Not sure if parameters are being updated

So my implementation is to make a generator that spits out iteratively bigger and more complex networks. Since my amount of layers are dynamic I store them in a list bound to the class and I noticed that they aren’t automatically included in the .parameters, so I manually added them myself. After a round of testing the network almost immediately converges around 11-19% accuracy, so I have a strong feeling that the optimizer isn’t actually updating the layers. I’m having a hard time finding relevant examples on the google, can I get some advice?

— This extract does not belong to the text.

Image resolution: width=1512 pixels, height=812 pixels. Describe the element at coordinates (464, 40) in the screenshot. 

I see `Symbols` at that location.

class NNGenerator(torch.nn.Module):
  def __init__(self, num):
    super(NNGenerator, self).__init__()
    self.num = num
    self.res = 32
    self.power = 0
    self.layers = []

    for i in range(self.num * 2):
      self.layers.append( torch.nn.Conv2d( 3*(2**i), 3*(2**(i+1)), kernel_size=3) )
      self.res -= 2
      if(i % 2):
        self.res /= 2
        self.power = 3*(2**(i+1))
    
    self.pool = torch.nn.MaxPool2d(2, 2)

    self.feat = int( self.power * (self.res * self.res) )
    self.fc1 = torch.nn.Linear( self.feat, 100 )
    self.fc2 = torch.nn.Linear( 100, 10 )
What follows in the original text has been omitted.